Source: Financial Times

The U.S. shale industry is frequently accused of being the main culprit, but tight oil is far from alone.

A recent FT article explores how investments that were started five or six years ago, when the oil price was $100 a barrel, are now coming on stream with a vengeance.

The FT quotes a forecast released by the Canadian Association of Petroleum Producers, which sees the country's output increasing by 270,000 barrels a day this year and a further 320,000 barrels a day in 2018. The article notes that the combined two-year Canadian increase will be equal to almost a third of OPEC's production cuts planned for this year.

Canada is home to the world's third-largest reserves of oil and is the largest external supplier to the U.S. market, shipping in as much as the rest of the world put together. These new projects may not be making money at today's prices, but they are making a contribution to the massive investments already incurred.

The FT quotes the Alberta Energy Regulator saying the minimum per-barrel oil price for a mining project to recover capital expenditures, operating costs, royalties, and taxes in 2016 ranged between $65-$80 a barrel. Meanwhile, the price for "in situ" plants using steam was $30-$50 per barrel. Today's cost for oil shipped to the Cushing hub is at no more than $44 per barrel. Related: The Biggest Obstacles For China's $900 Billion Silk Road

Costs for operational plants are lower, with estimates quoted by the FT is $22 per barrel for mining projects and as low as $11 a barrel for in situ plants. In addition, it could be that many of these new investments have hedged their forward sales at higher prices.

Source: Financial Times

That is certainly the case with the U.S. shale frackers.

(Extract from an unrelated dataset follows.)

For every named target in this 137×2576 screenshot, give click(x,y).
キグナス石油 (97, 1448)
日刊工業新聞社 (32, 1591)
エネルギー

A separate FT article estimates that some 40 percent of the industry was hedged at about $50 dollars a barrel, with some resource areas - like the Permian Basin of Texas and New Mexico - having hedging rates as high as 70-90 percent.

Unlike tar sands, tight oil can be turned on and off with considerable flexibility, like the hare to the oil sands' tortoise.

Rig counts have been rising for 23 consecutive weeks, the FT notes, and with a growing stock of drilled-but-uncompleted (DUC) wells rising by 22 percent to over 5,000 between December and May, there is considerable potential for output to be increased further.

As if rising production from Canadian tar sands and U.S. tight oil was not enough, OPEC is also seeing its own cartel members increase output by 336,000 barrels a day in May from April, led by big rises from Libya and Nigeria, according to FT.

Saudi Arabia may well be ruing the day it opened the taps in order to drive down the oil in the hope of killing off "high cost" U.S. shale oil. The prospects of getting an oil price back above $100 must now look like a distant dream.